The Maharashtra connection adds another angle. A student from Nashik is reportedly linked to the leak chain. A CBI FIR has been registered. Police investigations are ongoing.
Meanwhile, Education Minister Dharmendra Pradhan was occupied with West Bengal election strategy during the period when the exam was conducted and the leak became undeniable. His ministry’s primary responsibility — running a clean national exam — fell through.
The Real Cost: One Crore Lives, Not Just 22 Lakh
People focus on the 22.7 lakh students who took the exam. That number misses the full picture. For every student sitting NEET, multiply by the parents, siblings, coaching center staff, hostel owners, auto drivers near exam centers, local food stalls. The entire ecosystem that builds up around India’s largest pen-and-paper exam.
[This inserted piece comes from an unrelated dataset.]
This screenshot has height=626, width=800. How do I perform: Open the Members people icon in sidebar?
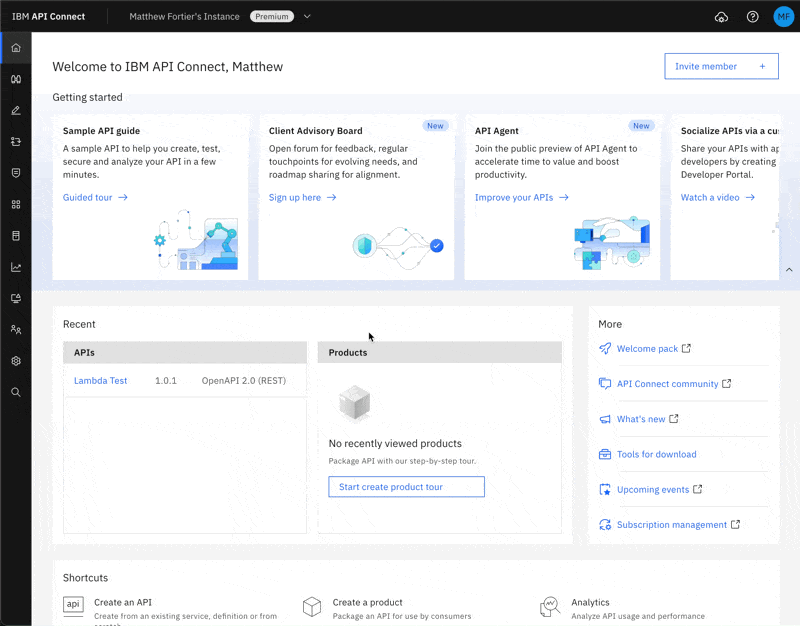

One crore people — at minimum — are directly or indirectly affected every time NEET is cancelled or corrupted.
These are not statistics. These are families who planned their finances, their relocations, their year around this single date.
What Needs to Happen Now
The Radhakrishnan Commission recommendations were not wrong. NEET needs to go online. Run it in phases across multiple sessions — the infrastructure exists, the technology exists, the political will is what is missing.
The paper leak mafia needs to be treated as organised crime — not a one-off arrest and a press release. Fifteen arrests is not accountability. Accountability is systemic change that makes the next leak structurally impossible.
India is a country that debates running simultaneous Lok Sabha and Assembly elections. It is buying EVMs in bulk. It can figure out how to run NEET online in two sessions.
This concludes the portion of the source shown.